Showing posts with label solas red. Show all posts
Showing posts with label solas red. Show all posts

17 May 2021

The Big Three

Today's post harks back to the early days of Irish microbrewing, when the producers felt that the path to success was to copy what the mainstream was doing. As a result, every beer that came out was either a pale lager, a red ale or a stout. Things are very different nowadays, but those three styles are still around, even if they're not produced at the same rate as the myriad variations on pale ale. I've picked a handful to see how things are at the old school.

We'll start at Dublin City Brewing. Well, sort of. Even though their cans have been claiming the beer is brewed at the new facility in Parnell Street, company representatives are regularly in the media explaining they brew under contract and their own brewery will be commissioned any day now. One or the other, lads. Anyway, Pioneer Pilsner is their first limited edition, designed to be a hoppy cut above their core Liberator lager. Its rich golden colour suggests to me that they're going for something Czech style, and the malt-driven flavour confirms it for me. This is no crisp and grassy number but a smooth and biscuity experience. There is a smattering of fruit esters on top of this, but it's not too disturbing and adds to the enjoyable chewy character of the beer. While it's not exactly how I like my pils, it's a hard one to fault, other than on that questionable provenance.

--------------------------------------------------

> _Short exercise A_: Reproduce the passage in the post on Irish microbrewing from "The Big Three" up to and including "the old school.".
> _Short exercise B_:
Answer these questions using the post on Irish microbrewing:
(i) In the early days of Irish microbrewing, which three styles did every beer fall into?
(ii) What is the name of Dublin City Brewing's core lager?
(iii) What style does the rich golden color of Pioneer Pilsner suggest to the writer?
> _Short exercise C_: Continue the post on Irish microbrewing from the point where it stops.
The items after the post on Irish microbrewing are separate material with no connection to it.

> _Items from a dataset_:

--------------------------------------------------

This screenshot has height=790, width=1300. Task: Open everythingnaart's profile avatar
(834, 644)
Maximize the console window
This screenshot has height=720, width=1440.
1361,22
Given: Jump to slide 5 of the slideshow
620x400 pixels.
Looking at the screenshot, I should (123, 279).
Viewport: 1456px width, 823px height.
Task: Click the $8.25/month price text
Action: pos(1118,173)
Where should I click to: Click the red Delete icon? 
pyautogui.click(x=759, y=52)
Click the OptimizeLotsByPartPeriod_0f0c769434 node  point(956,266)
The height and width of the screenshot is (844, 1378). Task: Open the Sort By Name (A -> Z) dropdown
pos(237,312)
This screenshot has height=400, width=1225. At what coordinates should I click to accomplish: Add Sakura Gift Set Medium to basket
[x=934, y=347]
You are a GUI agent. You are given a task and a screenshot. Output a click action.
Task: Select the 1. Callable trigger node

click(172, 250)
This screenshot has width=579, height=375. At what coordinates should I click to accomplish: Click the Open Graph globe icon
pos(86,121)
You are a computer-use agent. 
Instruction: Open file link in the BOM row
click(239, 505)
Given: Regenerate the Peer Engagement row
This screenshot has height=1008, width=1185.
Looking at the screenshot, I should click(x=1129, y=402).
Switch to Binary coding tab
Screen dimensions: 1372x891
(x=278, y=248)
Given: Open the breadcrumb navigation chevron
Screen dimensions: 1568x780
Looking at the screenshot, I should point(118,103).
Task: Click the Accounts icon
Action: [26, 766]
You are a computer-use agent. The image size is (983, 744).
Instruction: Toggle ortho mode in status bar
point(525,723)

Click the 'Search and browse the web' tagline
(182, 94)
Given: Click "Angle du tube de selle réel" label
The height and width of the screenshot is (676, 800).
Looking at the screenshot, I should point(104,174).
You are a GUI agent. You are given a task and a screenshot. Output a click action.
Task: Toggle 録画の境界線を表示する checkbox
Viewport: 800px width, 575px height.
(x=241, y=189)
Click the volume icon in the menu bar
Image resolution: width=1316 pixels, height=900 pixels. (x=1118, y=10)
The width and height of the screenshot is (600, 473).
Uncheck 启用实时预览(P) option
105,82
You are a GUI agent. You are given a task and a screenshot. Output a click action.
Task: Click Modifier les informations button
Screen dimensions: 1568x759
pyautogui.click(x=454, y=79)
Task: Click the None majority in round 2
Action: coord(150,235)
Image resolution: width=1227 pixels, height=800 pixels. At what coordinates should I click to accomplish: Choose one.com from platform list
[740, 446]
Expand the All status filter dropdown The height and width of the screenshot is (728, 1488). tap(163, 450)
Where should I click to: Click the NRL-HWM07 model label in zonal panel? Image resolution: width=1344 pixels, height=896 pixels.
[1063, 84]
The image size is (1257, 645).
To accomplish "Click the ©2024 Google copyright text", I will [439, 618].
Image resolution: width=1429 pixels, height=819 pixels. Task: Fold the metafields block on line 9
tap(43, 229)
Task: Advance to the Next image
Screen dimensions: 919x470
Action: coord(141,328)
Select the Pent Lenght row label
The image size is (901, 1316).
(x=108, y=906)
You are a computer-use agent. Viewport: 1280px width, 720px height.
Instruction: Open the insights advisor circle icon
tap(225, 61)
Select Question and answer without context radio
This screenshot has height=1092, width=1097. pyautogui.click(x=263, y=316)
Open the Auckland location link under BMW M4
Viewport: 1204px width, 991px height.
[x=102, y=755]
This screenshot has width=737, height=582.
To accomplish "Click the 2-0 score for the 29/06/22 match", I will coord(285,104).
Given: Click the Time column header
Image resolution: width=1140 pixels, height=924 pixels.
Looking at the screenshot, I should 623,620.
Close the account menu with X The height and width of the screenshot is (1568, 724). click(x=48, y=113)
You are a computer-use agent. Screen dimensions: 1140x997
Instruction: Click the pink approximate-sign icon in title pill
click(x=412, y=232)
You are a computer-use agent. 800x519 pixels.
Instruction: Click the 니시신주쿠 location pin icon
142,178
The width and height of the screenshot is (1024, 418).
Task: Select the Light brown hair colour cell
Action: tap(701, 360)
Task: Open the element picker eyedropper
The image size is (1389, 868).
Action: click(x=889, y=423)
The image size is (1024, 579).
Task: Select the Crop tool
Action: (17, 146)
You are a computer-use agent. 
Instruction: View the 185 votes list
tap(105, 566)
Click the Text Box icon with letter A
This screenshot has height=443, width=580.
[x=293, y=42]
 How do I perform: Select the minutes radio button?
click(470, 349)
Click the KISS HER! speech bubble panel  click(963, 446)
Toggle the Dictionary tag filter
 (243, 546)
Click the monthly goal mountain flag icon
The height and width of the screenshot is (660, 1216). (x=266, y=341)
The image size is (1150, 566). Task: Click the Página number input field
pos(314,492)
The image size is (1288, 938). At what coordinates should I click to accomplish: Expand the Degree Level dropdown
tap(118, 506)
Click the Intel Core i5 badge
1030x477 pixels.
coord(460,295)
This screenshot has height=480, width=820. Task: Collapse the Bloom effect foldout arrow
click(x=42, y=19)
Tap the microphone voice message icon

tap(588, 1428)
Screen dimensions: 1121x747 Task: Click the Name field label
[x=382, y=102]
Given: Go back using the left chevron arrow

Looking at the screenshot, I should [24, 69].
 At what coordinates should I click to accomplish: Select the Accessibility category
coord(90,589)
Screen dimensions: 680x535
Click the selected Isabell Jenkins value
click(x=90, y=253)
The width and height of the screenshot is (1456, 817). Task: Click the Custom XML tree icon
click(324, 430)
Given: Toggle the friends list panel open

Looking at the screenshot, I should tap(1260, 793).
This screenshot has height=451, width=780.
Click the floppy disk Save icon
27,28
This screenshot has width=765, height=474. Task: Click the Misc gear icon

--------------------------------------------------

> _Task output A_:
The Big Three

Today's post harks back to the early days of Irish microbrewing, when the producers felt that the path to success was to copy what the mainstream was doing. As a result, every beer that came out was either a pale lager, a red ale or a stout. Things are very different nowadays, but those three styles are still around, even if they're not produced at the same rate as the myriad variations on pale ale. I've picked a handful to see how things are at the old school.

> _Task output B_:
(i) Pale lager, red ale or stout.
(ii) Liberator.
(iii) Czech style.

> _Task output C_:
The OGs of Dublin microbrewing also have a new pilsner on the scene. Porterhouse Hammer is hard to come by: you'll find it on the brewery's web shop, and I got my can at their off licence in town, but otherwise it doesn't seem to be out there. "Just like a pilsner should be" is the bold promise on the can, and at 5% ABV they're not skimping on the alcohol. It's quite a dark shade of gold, heading almost for amber, with a generous topping of fine white foam. The aroma is biscuit malt, with a tangy and almost vinegary counterpoint. The carbonation is low, showing only the faintest tingle. That vinegar thing -- white, sharp -- is present in the foretaste. Might this be why the beer isn't more widely available? It doesn't totally ruin it -- to the rescue comes a grass and wax bitterness and a grain-husk dryness. It's inescapably tangy, though, in a way that pilsner should not be. Lager has never been a Porterhouse strong point, and this one may be in need of a do-over.

Hope has gone the Czech route more explicitly with Limited Edition 24: Bohemian Pilsener. There is a little haze to the gold here, and the hops get more of a look-in than in the above. The grassiness is intense, shading over into lemon rind and hard wax. It lingers long on the palate, almost oily in intensity. There's just enough malt weight to balance this -- it's a sufficient 5% ABV. And despite the strong contrasting flavours there's a clean finish so you're done with the experience pleasingly quickly. It's not as well integrated as the real Czech thing, going for bold and brash instead of smooth. This is very much a craft take on the style, but enjoyable nonetheless.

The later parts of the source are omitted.